By the third century A.D., only the four canonical Gospels were used in teaching and preaching in any broad way. The other gospels were deemed heretical, and many were lost to history. Letters from other early Christian leaders and others written in the name of early Christian leaders circulated and were ultimately extracted into an orthodox collection that has been held as the “real” Christian writings. At the time of the writing of these “heretical” documents, however, those who read them regarded them as legitimate expressions of what it meant to be Christian in that moment.
Though the documents that became the four Gospels bear apostolic names (Matthew and John) and two alleged companions (Mark was supposed to be a companion of Peter, and someone named Luke is portrayed as a companion of Paul in the second volume of the work written by Luke), they are each anonymous. These labels were added in the second century in order to add authority to the writings.
As literary competition proliferated, the early church began to list (canonize) certain documents as useful. All others were to become heretical. It wasn’t until the fourth century that the Christian “canon” was closed. During the pre-canonical stage, many writings, many writers and many Christian communities viewed themselves as authentically representing the words, ministry and mission of Jesus.
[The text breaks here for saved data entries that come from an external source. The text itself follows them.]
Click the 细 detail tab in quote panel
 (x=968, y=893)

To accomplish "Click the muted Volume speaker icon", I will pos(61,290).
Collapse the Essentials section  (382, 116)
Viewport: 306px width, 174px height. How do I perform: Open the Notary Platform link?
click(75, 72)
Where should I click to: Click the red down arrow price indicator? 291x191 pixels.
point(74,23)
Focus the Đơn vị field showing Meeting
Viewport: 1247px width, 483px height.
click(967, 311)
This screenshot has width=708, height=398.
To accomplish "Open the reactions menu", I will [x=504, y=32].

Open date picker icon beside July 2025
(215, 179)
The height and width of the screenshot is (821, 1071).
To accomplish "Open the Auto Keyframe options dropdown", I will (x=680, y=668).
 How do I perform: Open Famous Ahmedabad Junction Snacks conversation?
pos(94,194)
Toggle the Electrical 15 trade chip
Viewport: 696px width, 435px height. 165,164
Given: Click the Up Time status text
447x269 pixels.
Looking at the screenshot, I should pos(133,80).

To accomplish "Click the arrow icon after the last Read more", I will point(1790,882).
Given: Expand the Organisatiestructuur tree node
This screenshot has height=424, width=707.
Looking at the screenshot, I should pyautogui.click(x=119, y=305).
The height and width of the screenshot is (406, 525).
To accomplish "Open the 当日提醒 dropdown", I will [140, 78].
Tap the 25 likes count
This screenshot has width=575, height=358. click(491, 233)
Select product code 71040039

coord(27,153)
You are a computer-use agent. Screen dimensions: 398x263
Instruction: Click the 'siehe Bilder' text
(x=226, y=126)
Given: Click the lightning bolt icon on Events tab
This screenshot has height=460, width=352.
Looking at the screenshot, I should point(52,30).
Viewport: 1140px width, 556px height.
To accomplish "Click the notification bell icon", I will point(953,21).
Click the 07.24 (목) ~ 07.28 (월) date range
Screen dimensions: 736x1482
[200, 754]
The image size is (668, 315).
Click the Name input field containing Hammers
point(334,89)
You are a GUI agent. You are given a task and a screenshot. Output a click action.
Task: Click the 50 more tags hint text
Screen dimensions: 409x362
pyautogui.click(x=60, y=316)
The only way they could do this was if Jesus was still alive. So, they resurrected him.
The idea of resurrection was necessary if the movement gathered around the historical Jesus was to keep moving. Paul is the only “apostle” from whom we have an authentic written product. He, however, by his own admission, was a lesser apostle because he never knew the historical Jesus but was commissioned as an apostle (one untimely born) by the “risen” Jesus. Technically, Paul’s letters are the first to speak of Jesus’ resurrection. In each of his letters in which he addresses resurrection, it is evidence of God’s vindication of the mission and message of Jesus: that Jesus’ way of life had conquered death.
All of the Gospels in their final form and Paul refer to Jesus as much, much more than a Jewish sage, wisdom prophet and sometime healer and exorcist, however. But this “more” reveals the fluid treatment that the historical Jesus received at the hands of his biographers. It seems that they mapped his footsteps rather than followed them. Each created the Jesus they needed him to be for their constituencies. Matthew mapped a very Jewish Jesus for his Jewish Christian community. Mark mapped a martyr Jesus to encourage his besieged community facing the destruction of the Temple and the Jewish war with Rome. Luke mapped a Holy Spirit that inhabited Jesus to do the work of God and inhabited his church to be the embodiment of the divine presence. And John mapped a cosmic Jesus from the beginning of time to the end of eternity. All of this is evidence that the decades separating these writings from the life of Jesus were filled with theological imagination. It wasn’t until the creedal formulations and the authority of the Christian Emperor Constantine that orthodoxy quashed alternative interpretations of Jesus, and the Christian church would emerge as an international operation of culture and power with Jesus (the) Christ as its imperial head and the bishop of Rome as his vicar.